== TEXT SHOWN ==
------------------------------------------------

Die elektronische Version dieses Artikels ist vollständig und ist verfügbar unter: http://www.egms.de/de/meetings/dkk2006/06dkk072.shtml

Veröffentlicht: 20. März 2006

© 2006 Mangold.
Dieser Artikel ist ein Open Access-Artikel und steht unter den Creative Commons Lizenzbedingungen (http://creativecommons.org/licenses/by-nc-nd/3.0/deed.de). Er darf vervielfältigt, verbreitet und öffentlich zugänglich gemacht werden, vorausgesetzt dass Autor und Quelle genannt werden.


Gliederung

Text

HNPCC is an autosomal dominant cancer predisposition to colorectal cancer and other malignancies. The evaluation of many questions regarding HNPCC requires clinically and genetically well characterized HNPCC patient cohorts of reasonable size. Since 1999, the German HNPCC Consortium has established a registry for HNPCC families. In a multi-disciplinary approach, six university hospitals collect clinical data of HNPCC families or patients suspected of HNPCC, provide genetic and clinical counselling, tumour tissue analysis, molecular genetic workup, predictive testing and surveillance examinations. Data storage, quality control and biostatistical analyses are performed centrally. A reference pathology center is in charge of histopathology data. To date the study cohort of the German HNPCC encompasses more than 2500 unrelated patients suspected of HNPCC. Up to now studies on this cohort have produced important results in various fields: In patients meeting the strict Amsterdam criteria 71% of the tumours exhibited high microsatellite instability (MSI-H); this proportion was 37% in patients meeting less stringent criteria. Immunohistochemical analysis (IHC) of tumour tissue cannot be recommended to fully substitute microsatellite analysis (MSA). Nonetheless, IHC is important to indicate the gene which is likely to be affected. To combine both methods efficiently, a novel novel sequential strategy that can be used to minimize costs of screening diagnostics was established. The mutation detection rate in patients with MSI-H tumours was 56%. Of note, two mutations were overrepresented: MSH2,c.942+3A>T and MLH1,c.1489_1490insC; the latter mutation was uncovered as a frequent founder mutation German HNPCC patients. Disease modifying SNPs for HNPCC mutation carriers were analysed for CyclinD, RNASEL and p53. Studies on genotype-phenotype correlation revealed that MLH1 mutation carriers have a younger age at diagnosis than MSH2 mutation carriers both in regard to first cancer (41 vs. 44 years) and to first CRC (42 vs. 46 years). The rate of CRC was higher in MLH1 versus MSH2 mutation carriers. Gastric cancer was the third most common malignancy, a finding that has impact on future HNPCC surveillance recommendations.

The German HNPCC Consortium is supported by the Deutsche Krebshilfe.

------------------------------------------------

== RECORDS SUPPLIED ==
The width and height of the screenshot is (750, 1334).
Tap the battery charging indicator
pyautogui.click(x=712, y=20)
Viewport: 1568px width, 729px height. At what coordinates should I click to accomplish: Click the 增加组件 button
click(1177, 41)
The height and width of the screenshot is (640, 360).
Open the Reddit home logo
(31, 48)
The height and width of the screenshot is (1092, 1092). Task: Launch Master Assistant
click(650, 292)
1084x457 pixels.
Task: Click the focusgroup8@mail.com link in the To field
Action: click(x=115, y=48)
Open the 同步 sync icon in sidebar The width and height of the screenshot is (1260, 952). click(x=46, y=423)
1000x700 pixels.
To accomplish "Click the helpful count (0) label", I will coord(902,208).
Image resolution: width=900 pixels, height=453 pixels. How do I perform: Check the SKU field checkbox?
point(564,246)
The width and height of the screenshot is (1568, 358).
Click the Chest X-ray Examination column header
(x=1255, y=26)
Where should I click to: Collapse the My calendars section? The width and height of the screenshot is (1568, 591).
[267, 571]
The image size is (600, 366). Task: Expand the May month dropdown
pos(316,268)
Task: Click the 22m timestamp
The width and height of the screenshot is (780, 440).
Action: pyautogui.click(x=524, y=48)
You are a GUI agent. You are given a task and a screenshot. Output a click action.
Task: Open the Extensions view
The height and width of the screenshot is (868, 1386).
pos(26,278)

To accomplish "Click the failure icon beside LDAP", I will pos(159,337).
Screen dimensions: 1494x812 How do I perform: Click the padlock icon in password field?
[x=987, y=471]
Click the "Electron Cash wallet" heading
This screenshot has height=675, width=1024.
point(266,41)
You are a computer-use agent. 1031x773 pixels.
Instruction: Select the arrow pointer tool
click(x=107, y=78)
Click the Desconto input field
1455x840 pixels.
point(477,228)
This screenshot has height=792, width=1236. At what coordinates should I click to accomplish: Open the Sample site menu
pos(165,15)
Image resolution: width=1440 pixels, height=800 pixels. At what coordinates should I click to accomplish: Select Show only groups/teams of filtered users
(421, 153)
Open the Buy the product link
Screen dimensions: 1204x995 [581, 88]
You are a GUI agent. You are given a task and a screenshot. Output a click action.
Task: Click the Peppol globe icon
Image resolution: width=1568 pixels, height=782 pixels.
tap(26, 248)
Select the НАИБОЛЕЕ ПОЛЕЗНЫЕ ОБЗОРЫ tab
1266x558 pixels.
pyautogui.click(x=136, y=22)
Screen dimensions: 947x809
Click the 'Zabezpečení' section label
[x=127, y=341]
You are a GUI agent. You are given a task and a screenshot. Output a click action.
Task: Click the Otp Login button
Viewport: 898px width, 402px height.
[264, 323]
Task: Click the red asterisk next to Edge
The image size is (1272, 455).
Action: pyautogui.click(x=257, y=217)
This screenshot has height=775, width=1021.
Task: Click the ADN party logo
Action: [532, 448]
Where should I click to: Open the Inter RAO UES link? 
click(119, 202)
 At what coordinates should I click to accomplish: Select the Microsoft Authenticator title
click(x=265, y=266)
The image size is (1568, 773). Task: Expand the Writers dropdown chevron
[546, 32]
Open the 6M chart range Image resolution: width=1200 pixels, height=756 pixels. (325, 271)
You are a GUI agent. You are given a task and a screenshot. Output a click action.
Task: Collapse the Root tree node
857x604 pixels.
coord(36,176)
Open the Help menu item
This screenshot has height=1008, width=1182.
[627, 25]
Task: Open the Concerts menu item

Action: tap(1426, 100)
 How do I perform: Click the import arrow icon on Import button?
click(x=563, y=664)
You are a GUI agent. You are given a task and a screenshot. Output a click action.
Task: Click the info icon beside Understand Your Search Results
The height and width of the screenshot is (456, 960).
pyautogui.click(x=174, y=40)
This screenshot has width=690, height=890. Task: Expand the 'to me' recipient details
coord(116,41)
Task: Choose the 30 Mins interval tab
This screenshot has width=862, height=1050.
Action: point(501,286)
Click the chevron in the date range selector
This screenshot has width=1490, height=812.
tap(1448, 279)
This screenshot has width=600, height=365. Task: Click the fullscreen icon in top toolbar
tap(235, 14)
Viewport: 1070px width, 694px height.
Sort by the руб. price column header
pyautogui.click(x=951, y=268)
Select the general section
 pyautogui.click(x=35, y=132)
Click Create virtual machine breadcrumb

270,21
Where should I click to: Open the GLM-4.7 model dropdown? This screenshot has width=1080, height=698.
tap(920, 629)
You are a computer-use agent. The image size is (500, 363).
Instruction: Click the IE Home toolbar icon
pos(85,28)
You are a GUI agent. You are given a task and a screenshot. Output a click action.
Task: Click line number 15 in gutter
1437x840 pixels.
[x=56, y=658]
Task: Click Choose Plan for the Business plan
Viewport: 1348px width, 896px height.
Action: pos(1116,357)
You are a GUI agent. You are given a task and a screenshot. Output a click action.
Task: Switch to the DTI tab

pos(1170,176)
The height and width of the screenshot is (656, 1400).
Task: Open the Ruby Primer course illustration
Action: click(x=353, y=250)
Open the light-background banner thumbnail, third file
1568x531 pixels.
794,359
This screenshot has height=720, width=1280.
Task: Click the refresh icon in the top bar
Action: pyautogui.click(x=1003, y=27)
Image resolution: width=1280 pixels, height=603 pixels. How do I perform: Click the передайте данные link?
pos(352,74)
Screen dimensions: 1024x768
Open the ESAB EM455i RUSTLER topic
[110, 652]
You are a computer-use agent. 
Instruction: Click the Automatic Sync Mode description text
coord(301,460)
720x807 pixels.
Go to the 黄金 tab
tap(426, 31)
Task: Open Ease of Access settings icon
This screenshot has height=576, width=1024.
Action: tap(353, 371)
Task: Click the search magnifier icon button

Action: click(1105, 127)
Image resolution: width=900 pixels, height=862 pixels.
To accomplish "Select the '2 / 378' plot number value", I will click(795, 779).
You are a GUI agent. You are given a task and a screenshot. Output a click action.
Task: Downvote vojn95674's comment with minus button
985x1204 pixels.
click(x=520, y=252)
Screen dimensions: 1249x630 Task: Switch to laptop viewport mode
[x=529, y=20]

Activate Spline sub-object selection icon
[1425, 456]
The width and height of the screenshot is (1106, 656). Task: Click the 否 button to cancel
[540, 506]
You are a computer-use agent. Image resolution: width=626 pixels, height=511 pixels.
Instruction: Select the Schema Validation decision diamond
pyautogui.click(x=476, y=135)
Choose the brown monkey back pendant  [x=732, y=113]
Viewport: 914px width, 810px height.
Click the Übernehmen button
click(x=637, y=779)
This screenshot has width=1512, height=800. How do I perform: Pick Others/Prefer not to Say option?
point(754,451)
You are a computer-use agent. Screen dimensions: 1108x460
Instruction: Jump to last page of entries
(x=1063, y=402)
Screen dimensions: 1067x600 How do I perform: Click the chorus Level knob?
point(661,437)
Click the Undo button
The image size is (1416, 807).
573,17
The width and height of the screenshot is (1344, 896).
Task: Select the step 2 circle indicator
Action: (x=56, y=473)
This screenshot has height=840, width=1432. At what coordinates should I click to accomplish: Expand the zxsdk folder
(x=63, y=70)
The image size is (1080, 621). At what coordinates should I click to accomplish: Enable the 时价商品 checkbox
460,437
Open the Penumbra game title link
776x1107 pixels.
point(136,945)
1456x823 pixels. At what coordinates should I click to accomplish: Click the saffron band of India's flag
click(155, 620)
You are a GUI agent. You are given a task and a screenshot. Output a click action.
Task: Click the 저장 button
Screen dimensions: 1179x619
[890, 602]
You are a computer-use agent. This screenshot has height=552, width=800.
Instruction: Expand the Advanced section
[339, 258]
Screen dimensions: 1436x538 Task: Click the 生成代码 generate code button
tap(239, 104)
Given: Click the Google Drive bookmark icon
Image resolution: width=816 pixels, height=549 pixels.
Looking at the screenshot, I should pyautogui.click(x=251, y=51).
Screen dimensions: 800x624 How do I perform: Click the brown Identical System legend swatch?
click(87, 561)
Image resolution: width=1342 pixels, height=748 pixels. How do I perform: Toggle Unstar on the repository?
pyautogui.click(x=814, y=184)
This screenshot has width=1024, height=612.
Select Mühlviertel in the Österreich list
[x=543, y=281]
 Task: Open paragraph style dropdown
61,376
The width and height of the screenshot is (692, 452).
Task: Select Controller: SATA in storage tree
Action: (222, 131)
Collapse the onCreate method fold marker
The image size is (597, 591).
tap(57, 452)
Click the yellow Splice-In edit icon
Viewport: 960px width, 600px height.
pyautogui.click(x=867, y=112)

------------------------------------------------

== ASSIGNMENT 1 ==
Retype the part of the HNPCC abstract above between "Veröffentlicht: 20. März" and "Quelle genannt werden.", inclusive.
== ASSIGNMENT 2 ==
Translate this sentence from the HNPCC abstract above into Spanish: "A reference pathology center is in charge of histopathology data."

== TASK OUTPUT 1 ==
Veröffentlicht: 20. März 2006

© 2006 Mangold.
Dieser Artikel ist ein Open Access-Artikel und steht unter den Creative Commons Lizenzbedingungen (http://creativecommons.org/licenses/by-nc-nd/3.0/deed.de). Er darf vervielfältigt, verbreitet und öffentlich zugänglich gemacht werden, vorausgesetzt dass Autor und Quelle genannt werden.

== TASK OUTPUT 2 ==
Un centro de patología de referencia se encarga de los datos histopatológicos.